YOUR ASSIGNMENT -
Below are the records; restate word for word the lines from the first through the one containing "Task: Step forward one frame", and only those.
------------------------------------
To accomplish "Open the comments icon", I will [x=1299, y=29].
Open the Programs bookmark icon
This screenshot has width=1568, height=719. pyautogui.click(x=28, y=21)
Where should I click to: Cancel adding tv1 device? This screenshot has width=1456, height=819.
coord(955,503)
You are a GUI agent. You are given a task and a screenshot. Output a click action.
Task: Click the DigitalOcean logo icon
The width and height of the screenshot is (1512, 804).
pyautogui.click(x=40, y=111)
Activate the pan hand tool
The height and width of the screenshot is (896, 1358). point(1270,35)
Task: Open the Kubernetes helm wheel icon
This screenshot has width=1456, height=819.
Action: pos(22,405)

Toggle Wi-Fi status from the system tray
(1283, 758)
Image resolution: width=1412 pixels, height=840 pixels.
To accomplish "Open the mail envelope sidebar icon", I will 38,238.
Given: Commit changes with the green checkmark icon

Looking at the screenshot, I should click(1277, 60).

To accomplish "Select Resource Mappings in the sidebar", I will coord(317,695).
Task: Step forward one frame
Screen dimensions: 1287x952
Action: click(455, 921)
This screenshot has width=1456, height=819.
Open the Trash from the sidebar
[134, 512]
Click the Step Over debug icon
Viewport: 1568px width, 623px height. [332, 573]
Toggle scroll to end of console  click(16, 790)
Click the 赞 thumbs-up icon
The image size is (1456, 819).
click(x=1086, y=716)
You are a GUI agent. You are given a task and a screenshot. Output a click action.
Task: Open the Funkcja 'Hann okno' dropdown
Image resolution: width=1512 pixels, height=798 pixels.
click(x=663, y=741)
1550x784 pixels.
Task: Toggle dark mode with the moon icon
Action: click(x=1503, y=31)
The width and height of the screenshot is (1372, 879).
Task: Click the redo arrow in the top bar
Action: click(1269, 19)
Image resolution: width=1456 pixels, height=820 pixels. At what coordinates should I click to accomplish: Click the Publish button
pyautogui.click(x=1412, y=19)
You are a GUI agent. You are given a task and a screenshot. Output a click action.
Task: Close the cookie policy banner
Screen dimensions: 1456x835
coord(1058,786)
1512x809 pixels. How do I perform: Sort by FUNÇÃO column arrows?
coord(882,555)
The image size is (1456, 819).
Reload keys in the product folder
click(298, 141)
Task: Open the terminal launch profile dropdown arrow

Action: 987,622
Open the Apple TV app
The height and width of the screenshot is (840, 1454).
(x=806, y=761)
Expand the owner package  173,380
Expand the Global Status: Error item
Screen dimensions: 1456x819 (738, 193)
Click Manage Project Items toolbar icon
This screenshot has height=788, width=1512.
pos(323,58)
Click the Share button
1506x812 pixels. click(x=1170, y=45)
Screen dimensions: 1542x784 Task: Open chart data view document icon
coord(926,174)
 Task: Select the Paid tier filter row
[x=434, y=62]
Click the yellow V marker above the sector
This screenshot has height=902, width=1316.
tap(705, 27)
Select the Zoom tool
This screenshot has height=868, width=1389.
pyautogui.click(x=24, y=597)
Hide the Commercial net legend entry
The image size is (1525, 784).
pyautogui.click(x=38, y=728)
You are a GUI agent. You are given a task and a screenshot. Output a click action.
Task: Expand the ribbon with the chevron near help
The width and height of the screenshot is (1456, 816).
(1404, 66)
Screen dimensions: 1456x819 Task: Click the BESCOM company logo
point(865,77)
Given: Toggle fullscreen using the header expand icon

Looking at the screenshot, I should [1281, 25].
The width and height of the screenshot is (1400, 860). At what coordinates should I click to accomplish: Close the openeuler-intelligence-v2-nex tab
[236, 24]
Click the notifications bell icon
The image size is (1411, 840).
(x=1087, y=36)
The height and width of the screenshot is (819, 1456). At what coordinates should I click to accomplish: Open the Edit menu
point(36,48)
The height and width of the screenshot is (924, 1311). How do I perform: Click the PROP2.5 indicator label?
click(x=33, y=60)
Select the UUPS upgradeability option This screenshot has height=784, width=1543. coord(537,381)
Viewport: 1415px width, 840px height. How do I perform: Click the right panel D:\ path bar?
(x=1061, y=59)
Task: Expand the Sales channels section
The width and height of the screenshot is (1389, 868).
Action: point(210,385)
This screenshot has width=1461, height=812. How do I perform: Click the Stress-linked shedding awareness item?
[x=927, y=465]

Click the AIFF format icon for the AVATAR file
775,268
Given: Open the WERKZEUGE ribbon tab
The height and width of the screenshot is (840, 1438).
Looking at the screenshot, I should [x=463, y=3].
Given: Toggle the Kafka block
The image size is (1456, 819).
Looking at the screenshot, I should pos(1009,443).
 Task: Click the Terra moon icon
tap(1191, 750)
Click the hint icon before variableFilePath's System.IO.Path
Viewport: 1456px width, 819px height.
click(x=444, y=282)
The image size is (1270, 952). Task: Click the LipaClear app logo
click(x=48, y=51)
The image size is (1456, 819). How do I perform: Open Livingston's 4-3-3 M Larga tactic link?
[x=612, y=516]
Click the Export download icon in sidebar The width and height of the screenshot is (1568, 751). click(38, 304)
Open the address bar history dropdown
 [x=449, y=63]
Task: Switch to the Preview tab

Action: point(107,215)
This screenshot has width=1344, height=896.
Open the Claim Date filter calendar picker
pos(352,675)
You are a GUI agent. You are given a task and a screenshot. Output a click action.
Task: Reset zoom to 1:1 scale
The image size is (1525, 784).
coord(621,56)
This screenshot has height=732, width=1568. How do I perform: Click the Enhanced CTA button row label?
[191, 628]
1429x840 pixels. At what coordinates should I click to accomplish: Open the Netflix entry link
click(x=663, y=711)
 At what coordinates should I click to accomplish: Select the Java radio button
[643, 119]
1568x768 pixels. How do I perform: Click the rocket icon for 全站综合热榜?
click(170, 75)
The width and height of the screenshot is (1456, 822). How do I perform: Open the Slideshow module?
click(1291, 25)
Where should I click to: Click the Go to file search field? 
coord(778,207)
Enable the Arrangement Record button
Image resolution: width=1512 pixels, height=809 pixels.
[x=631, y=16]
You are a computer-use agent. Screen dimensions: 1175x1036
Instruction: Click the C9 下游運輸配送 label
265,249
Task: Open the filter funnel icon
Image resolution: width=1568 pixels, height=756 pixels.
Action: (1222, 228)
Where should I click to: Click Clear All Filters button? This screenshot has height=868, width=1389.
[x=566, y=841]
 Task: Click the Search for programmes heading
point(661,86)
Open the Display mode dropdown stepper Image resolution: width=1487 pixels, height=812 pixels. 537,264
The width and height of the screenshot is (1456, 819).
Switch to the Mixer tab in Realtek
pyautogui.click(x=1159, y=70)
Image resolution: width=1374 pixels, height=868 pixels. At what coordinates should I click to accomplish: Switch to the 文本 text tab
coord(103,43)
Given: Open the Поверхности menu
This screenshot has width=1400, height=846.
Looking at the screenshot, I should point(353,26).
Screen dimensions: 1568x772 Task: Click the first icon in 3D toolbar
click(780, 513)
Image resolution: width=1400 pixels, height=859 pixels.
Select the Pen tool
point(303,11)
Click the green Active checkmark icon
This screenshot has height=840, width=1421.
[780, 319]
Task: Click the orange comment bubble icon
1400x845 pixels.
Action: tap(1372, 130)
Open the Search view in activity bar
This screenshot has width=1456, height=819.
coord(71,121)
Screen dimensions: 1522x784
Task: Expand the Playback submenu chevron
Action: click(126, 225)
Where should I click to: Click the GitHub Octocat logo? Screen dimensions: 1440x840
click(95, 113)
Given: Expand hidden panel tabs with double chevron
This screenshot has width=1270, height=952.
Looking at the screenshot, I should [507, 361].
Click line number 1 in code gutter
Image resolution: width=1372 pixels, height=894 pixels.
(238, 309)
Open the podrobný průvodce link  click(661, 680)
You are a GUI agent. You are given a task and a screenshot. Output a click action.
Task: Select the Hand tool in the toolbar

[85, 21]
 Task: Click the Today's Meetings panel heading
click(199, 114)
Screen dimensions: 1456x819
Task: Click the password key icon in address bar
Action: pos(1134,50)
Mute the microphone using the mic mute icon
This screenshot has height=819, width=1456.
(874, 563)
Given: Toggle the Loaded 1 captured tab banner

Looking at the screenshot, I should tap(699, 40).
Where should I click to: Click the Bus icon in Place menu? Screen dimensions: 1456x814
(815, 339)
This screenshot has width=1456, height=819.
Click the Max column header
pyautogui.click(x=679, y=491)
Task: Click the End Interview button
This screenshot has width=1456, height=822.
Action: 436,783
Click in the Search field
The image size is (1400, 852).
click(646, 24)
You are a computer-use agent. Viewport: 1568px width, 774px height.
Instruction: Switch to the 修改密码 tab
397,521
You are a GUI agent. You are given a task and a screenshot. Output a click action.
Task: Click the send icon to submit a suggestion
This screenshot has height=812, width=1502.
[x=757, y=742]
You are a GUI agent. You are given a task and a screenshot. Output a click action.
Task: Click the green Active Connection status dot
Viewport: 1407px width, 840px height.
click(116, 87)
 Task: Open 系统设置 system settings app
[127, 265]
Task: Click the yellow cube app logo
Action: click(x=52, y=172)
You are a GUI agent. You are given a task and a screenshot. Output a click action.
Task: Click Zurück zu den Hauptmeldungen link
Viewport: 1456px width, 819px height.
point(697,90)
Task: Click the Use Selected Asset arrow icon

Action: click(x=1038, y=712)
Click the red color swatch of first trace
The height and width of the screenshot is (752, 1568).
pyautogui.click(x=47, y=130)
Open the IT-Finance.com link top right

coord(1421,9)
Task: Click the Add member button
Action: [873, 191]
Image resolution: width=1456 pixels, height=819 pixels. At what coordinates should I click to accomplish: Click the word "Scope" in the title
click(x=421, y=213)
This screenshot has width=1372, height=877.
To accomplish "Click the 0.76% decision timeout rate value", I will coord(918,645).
------------------------------------
YOUR RESPONSE -
To accomplish "Open the comments icon", I will [x=1299, y=29].
Open the Programs bookmark icon
This screenshot has width=1568, height=719. pyautogui.click(x=28, y=21)
Where should I click to: Cancel adding tv1 device? This screenshot has width=1456, height=819.
coord(955,503)
You are a GUI agent. You are given a task and a screenshot. Output a click action.
Task: Click the DigitalOcean logo icon
The width and height of the screenshot is (1512, 804).
pyautogui.click(x=40, y=111)
Activate the pan hand tool
The height and width of the screenshot is (896, 1358). point(1270,35)
Task: Open the Kubernetes helm wheel icon
This screenshot has width=1456, height=819.
Action: pos(22,405)

Toggle Wi-Fi status from the system tray
(1283, 758)
Image resolution: width=1412 pixels, height=840 pixels.
To accomplish "Open the mail envelope sidebar icon", I will 38,238.
Given: Commit changes with the green checkmark icon

Looking at the screenshot, I should click(1277, 60).

To accomplish "Select Resource Mappings in the sidebar", I will coord(317,695).
Task: Step forward one frame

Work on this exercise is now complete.